#### Text section:
Some days you go in and you’re really in the flow. And the things that you expected to happen don’t happen, but the most amazing things happen that you didn’t expect.
I was doing referrals and met a woman on the elevator who saw my keyboard and told me that her husband, a patient, plays. I asked if she would like me to go see him and she said yes. So I went up to his room, but there was nobody there; the nurse said he was out getting a test. I went around the corner and saw two people in a room looking very interested in the keyboard. The woman was the patient, and her husband was standing around, trying to make her comfortable or do something for her, looking very agitated. I asked if she’d like to hear a song and she said, “Yes, I love music.”
I came in with the keyboard and asked, “What kind of music do you like?” and she said, “You know, Jimmy Buffet, 60’s rock and folk, stuff like that.”
I started playing a folk song and they started singing with me. Actually, they sounded quite good (especially considering she had a breathing apparatus) and I told them so. Then they told me they had sung together for years, they were both in bands and had played a lot in Miami, where she grew up. After we sang a few more I said, “You asked for Jimmy Buffet, so I’ll do my favorite one,” and started playing it just as she said, “Do you know ‘A Pirate Looks at Forty’? (That was it, of course)

#### Available data:
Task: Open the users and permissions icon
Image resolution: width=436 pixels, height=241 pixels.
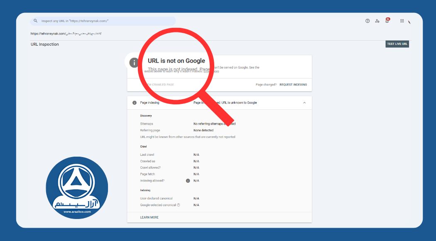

==

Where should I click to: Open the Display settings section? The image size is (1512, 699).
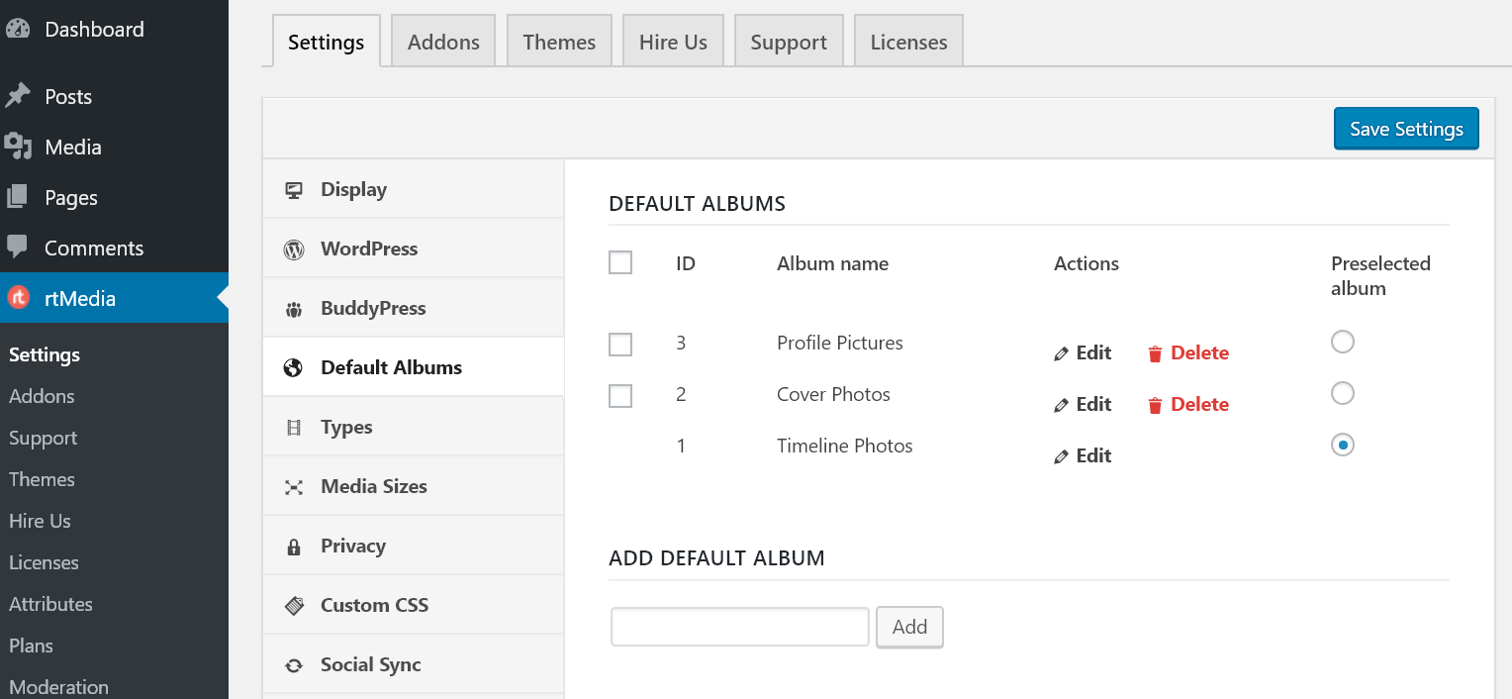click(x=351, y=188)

#### Assignment:
Continue the first-person account of playing keyboard for hospital patients, picking up right after its final sentence.

#### Your response:
Then he mentioned Dan Fogelberg and I said, “I used to have that LP; there was one song I kind of remember…” I started singing, “There’s a light in the midst of your darkness…let it shine…There’s a song in the heart of a woman….set it free” …beautiful words, and they joined in. We were all singing and crying. I could see that it was very meaningful for them to be singing together, something they probably never expected to be doing in her hospital room.
When I left the doctor was coming in to get her to do her breathing exercises and I said “She should be warmed up now; she’s been singing” and he said, “Oh, that’s great! You probably don’t even need this now.”
Then I went back by the other patient’s room; he had just come back so I left the keyboard with him. On my way home later, I was walking out the hospital door when his wife came up to me and said, “Oh, thank you so much, he’s really enjoying that!”